--- Exercise directions ---
Beneath this task are records; print exactly the stretch of them from the line with "745x478 pixels." through the line with "the Kişisel Bakım", both ends included.

--- Collected data ---
****************

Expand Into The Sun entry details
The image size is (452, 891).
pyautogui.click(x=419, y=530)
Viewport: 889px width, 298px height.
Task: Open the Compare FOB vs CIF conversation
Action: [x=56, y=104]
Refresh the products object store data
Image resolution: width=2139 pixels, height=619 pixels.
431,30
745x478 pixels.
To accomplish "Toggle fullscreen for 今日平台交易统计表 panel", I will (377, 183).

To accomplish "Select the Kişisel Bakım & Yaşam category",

****************

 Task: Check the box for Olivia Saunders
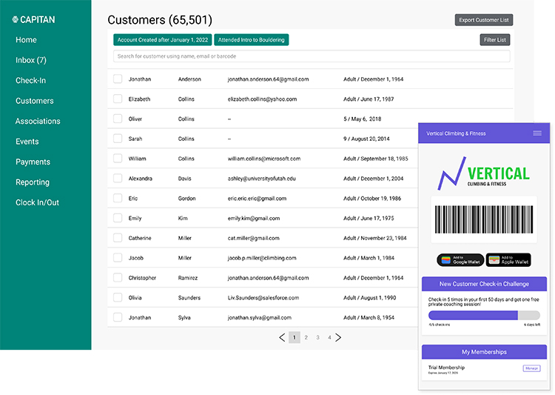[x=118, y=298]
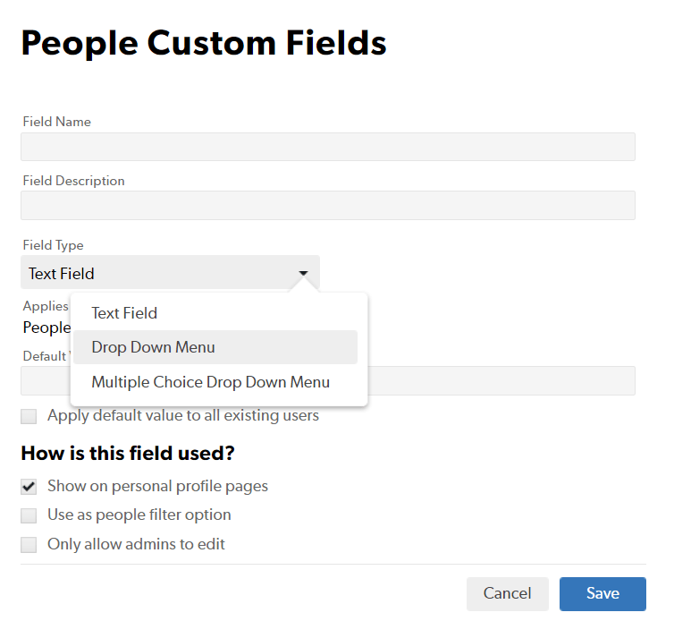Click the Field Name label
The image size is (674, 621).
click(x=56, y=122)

****************

--- Answer box ---
745x478 pixels.
To accomplish "Toggle fullscreen for 今日平台交易统计表 panel", I will (377, 183).

To accomplish "Select the Kişisel Bakım & Yaşam category",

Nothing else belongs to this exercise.